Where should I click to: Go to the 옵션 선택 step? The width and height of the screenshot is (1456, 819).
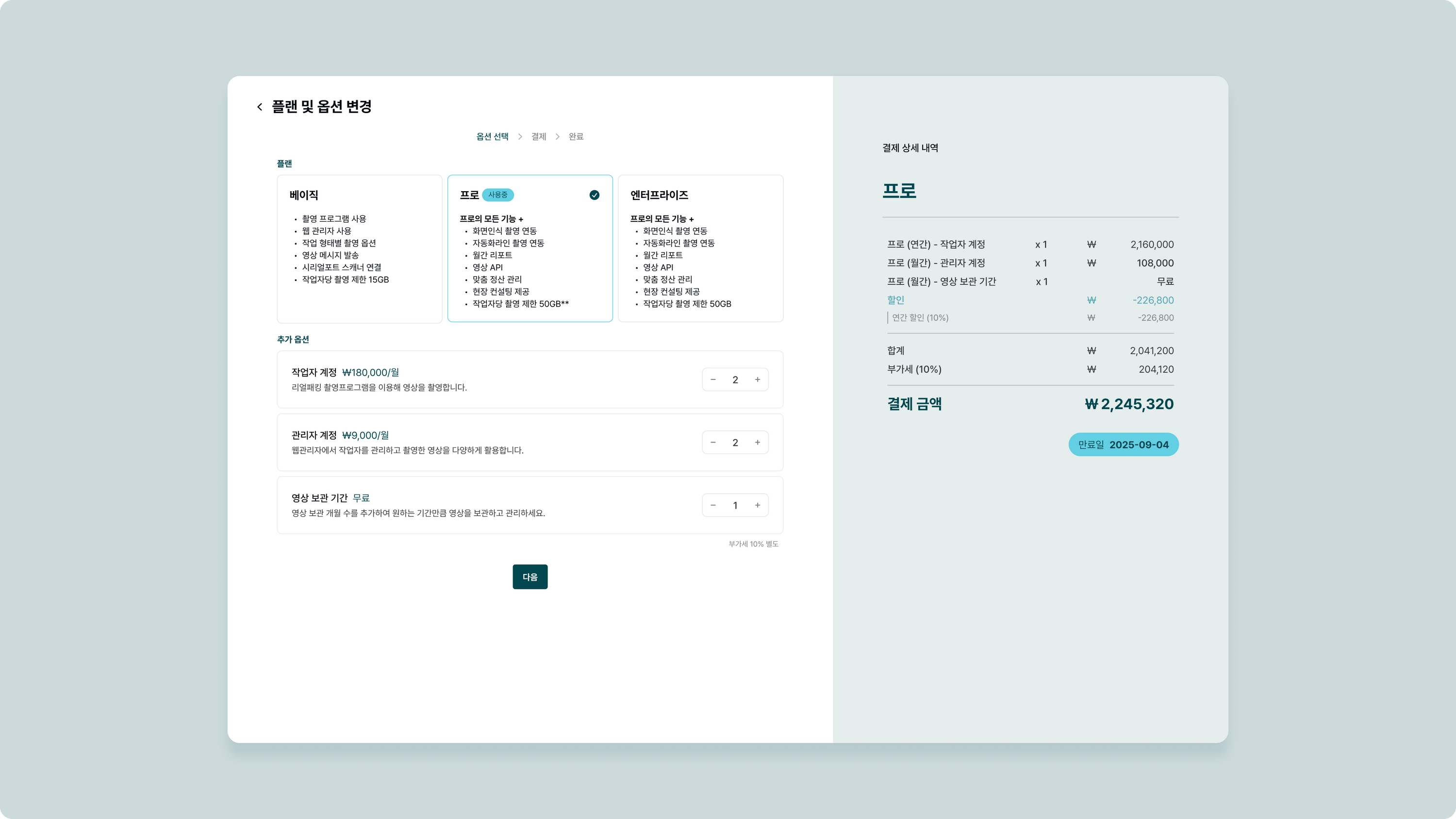coord(492,137)
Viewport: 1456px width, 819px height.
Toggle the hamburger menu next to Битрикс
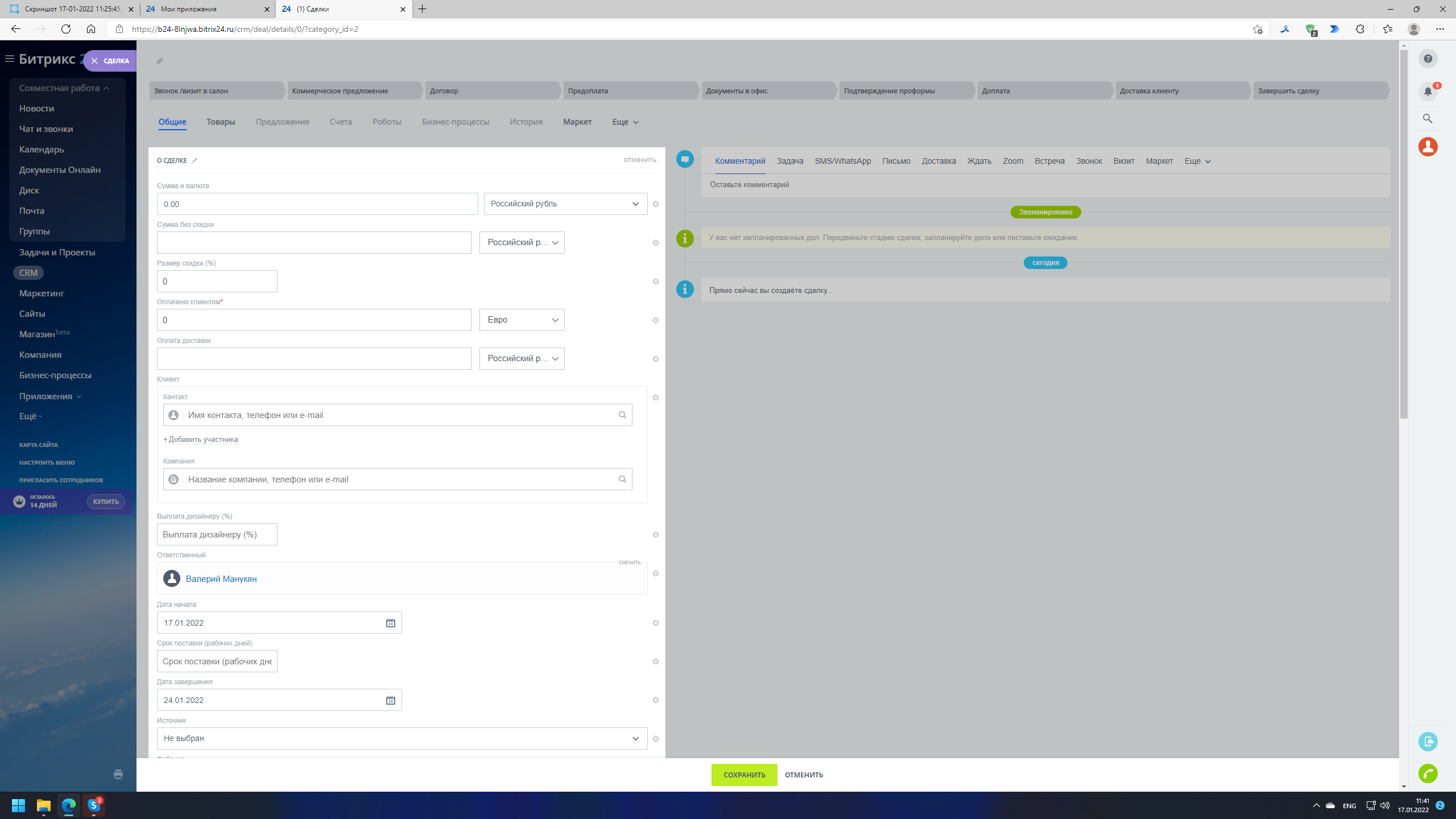click(9, 59)
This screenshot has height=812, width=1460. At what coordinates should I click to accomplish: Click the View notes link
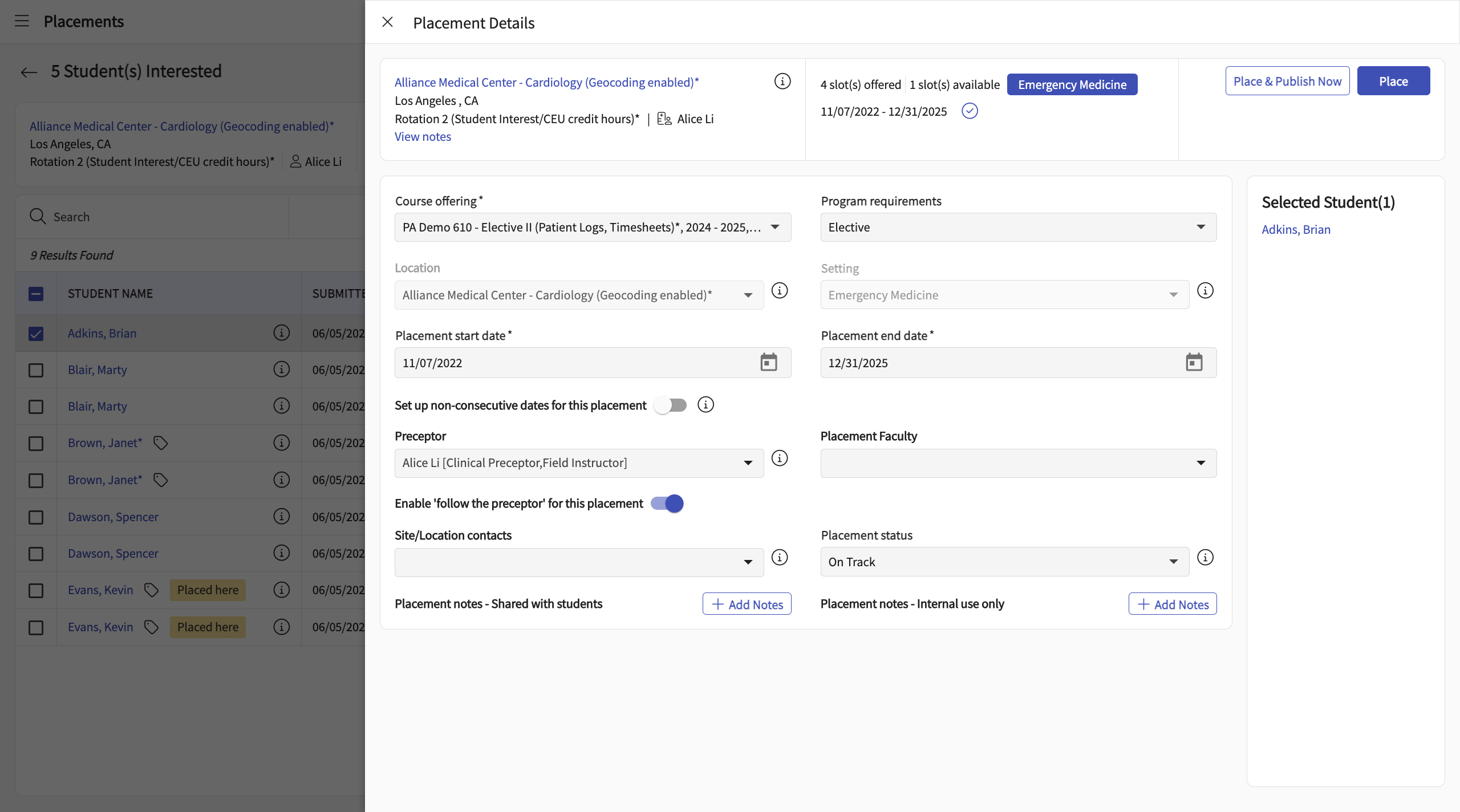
-----
**About this task:** Once you find the line that contains "Toggle the hamburger menu next to Битрикс", reproduce it and every line after it through the end of the entries above, exactly as written, with no pictures.

**Task solution:**
Toggle the hamburger menu next to Битрикс
click(9, 59)
This screenshot has height=812, width=1460. At what coordinates should I click to accomplish: Click the View notes link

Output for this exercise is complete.